Following the Accounting for People report last year, the Department of Trade and Industry (DTI) published draft regulations for operating and financial reviews (OFRs). These stated that, by January 2005, all listed companies must provide shareholders with an overview of strategy, performance and future prospects, including information about employees - or explain why they have not provided the information.
Following intense lobbying by employers over the timing of the changes, that deadline has now been delayed - possibly by up to three months.
However, even given the delay until early next year, the Measuring Human Capital Value 2004 survey by Personnel Today and Deloitte still shows that a significant percentage of companies are not doing anything in terms of human capital measurement.
The most common reasons cited were a lack of time and/or resources (43 per cent), measurement not being regarded as a priority for the business (42 per cent), along with a lack of clarity as to the business benefits (36 per cent) and doubts over what should be measured (32 per cent).
However, the overall picture is more positive than it was in the 2002 survey, with more organisations now measuring human capital. In addition, the survey says, the business benefits being gained from measurement have generally increased.

*WORK TASK 1:*
In the passage on human capital measurement, who conducted the Measuring Human Capital Value 2004 survey?
*WORK TASK 2:*
From the passage on human capital measurement, list every reason companies gave for not measuring human capital, with the percentage for each.

*THE DATA:*
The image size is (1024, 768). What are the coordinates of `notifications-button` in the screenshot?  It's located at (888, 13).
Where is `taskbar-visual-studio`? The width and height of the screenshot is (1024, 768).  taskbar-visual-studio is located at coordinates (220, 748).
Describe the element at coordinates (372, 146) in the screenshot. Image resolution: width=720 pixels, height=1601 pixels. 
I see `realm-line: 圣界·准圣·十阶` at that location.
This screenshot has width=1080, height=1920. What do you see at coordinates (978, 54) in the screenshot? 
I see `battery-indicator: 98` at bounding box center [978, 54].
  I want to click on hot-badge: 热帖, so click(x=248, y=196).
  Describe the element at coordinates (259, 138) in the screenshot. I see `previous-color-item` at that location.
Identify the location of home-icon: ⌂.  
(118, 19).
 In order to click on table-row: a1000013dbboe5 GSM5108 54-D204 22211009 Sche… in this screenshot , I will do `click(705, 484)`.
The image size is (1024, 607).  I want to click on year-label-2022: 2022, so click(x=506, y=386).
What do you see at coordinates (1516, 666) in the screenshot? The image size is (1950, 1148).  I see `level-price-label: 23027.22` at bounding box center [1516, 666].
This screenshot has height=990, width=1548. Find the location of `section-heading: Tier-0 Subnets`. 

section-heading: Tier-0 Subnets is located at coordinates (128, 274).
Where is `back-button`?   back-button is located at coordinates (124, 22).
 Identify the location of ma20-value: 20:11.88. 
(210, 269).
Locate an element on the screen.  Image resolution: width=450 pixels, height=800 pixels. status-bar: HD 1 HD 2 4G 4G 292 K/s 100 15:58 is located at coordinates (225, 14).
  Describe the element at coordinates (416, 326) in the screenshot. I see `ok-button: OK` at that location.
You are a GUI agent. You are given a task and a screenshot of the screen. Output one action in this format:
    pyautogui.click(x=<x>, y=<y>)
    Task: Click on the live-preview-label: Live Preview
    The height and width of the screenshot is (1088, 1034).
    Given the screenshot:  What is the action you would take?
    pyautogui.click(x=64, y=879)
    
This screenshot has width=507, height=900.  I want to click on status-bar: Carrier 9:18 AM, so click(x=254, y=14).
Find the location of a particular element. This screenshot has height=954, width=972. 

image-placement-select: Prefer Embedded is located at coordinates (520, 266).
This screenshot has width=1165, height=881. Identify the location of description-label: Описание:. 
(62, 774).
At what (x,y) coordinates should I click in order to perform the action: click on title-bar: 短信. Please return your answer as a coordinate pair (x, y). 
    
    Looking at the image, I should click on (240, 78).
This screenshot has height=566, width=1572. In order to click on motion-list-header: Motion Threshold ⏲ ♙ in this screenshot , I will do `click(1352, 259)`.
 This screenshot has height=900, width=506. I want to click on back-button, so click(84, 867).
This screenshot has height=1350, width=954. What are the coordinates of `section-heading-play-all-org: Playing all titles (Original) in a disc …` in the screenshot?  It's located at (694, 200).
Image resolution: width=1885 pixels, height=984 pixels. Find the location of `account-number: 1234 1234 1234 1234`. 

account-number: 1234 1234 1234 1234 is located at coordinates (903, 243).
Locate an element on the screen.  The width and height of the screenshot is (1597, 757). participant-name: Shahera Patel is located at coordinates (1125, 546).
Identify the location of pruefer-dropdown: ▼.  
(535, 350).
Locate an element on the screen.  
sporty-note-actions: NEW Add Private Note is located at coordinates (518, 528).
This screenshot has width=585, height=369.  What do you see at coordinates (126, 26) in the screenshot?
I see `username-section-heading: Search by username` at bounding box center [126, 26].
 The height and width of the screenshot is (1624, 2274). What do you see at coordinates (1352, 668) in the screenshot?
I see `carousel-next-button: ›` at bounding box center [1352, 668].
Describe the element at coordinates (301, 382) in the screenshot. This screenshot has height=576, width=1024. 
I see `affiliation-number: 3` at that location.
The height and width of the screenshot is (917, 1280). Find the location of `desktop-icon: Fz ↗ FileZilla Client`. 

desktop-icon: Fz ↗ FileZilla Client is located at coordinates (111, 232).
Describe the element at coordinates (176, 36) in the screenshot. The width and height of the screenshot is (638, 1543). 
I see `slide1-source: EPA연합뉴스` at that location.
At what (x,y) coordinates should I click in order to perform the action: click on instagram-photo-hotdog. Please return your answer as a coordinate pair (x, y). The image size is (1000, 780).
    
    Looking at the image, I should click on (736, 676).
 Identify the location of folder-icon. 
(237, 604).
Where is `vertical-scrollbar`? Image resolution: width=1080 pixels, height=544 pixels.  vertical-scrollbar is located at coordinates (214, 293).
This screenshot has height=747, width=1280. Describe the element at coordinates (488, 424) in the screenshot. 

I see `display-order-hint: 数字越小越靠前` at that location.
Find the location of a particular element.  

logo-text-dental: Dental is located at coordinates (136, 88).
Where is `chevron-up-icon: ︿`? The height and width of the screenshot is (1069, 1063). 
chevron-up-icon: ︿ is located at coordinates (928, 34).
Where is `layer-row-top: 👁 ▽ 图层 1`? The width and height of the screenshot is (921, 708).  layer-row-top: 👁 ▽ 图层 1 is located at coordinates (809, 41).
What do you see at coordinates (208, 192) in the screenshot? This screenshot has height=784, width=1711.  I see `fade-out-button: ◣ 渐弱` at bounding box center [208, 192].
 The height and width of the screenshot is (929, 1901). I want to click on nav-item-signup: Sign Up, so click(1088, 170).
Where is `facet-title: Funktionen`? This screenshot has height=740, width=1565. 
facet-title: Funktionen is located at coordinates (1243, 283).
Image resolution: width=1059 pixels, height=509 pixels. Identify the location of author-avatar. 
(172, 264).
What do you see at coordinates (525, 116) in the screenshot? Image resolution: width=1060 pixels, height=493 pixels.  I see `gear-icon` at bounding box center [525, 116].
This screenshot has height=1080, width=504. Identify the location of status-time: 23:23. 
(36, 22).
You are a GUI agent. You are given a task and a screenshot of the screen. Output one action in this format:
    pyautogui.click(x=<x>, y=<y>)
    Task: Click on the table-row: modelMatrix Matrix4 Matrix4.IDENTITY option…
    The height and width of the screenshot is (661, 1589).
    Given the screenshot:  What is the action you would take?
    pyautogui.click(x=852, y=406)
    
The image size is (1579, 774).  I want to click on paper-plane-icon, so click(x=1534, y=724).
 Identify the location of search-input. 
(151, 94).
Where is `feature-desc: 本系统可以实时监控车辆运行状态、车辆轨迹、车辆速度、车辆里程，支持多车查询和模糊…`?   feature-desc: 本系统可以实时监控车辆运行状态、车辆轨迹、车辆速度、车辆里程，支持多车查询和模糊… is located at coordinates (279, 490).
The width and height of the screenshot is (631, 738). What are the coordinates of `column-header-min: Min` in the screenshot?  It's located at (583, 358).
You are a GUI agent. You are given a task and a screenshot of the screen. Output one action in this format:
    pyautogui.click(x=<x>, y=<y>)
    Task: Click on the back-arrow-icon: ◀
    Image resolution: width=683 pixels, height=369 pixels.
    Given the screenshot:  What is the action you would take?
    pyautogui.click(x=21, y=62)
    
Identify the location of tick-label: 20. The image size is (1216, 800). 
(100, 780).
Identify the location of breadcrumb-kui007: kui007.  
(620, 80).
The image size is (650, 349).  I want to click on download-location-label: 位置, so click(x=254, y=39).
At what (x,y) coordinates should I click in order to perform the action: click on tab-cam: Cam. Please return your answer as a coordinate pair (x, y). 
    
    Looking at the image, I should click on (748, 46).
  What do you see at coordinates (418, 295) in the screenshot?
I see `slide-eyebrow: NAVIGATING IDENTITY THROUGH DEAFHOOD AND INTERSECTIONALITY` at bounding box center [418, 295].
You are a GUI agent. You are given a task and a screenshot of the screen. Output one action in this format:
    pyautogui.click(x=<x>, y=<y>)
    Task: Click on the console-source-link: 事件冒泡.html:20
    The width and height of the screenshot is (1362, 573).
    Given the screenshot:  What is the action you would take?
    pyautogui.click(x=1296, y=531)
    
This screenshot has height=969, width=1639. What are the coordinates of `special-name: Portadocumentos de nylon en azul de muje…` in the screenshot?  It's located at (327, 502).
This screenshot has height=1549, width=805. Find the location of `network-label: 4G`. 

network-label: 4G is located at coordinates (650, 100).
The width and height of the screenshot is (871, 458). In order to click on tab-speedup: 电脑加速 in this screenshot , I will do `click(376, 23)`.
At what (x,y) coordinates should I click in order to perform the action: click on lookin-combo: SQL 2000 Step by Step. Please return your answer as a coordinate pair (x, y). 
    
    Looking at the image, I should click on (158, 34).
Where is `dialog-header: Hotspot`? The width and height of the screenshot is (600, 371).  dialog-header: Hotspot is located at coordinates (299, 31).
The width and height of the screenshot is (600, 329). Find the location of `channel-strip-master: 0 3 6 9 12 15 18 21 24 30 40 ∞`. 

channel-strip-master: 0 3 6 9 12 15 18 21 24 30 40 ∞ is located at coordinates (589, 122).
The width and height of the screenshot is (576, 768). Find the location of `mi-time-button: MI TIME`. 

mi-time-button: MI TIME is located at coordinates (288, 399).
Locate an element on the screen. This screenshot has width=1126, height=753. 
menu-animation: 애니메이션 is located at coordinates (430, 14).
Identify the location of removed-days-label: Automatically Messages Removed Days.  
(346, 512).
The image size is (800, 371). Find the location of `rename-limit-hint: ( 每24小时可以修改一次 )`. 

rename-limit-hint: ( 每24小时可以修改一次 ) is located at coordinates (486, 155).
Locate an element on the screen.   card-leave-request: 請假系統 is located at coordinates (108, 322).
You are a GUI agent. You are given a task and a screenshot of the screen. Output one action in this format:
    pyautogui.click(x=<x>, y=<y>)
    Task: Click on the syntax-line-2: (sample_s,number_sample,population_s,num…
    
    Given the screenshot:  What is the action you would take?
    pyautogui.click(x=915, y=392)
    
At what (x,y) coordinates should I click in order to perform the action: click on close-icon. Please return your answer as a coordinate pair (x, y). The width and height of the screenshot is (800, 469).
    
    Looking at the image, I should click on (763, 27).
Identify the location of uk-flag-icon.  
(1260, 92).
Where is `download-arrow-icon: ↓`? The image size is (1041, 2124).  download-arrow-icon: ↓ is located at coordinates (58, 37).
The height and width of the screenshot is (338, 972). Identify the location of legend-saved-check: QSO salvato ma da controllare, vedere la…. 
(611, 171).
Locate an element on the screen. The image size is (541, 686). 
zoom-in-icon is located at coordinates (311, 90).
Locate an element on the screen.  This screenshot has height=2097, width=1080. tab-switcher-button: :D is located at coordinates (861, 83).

*WORKED SOLUTION 1:*
Personnel Today and Deloitte.

*WORKED SOLUTION 2:*
- A lack of time and/or resources (43%)
- Measurement not being regarded as a priority for the business (42%)
- A lack of clarity as to the business benefits (36%)
- Doubts over what should be measured (32%)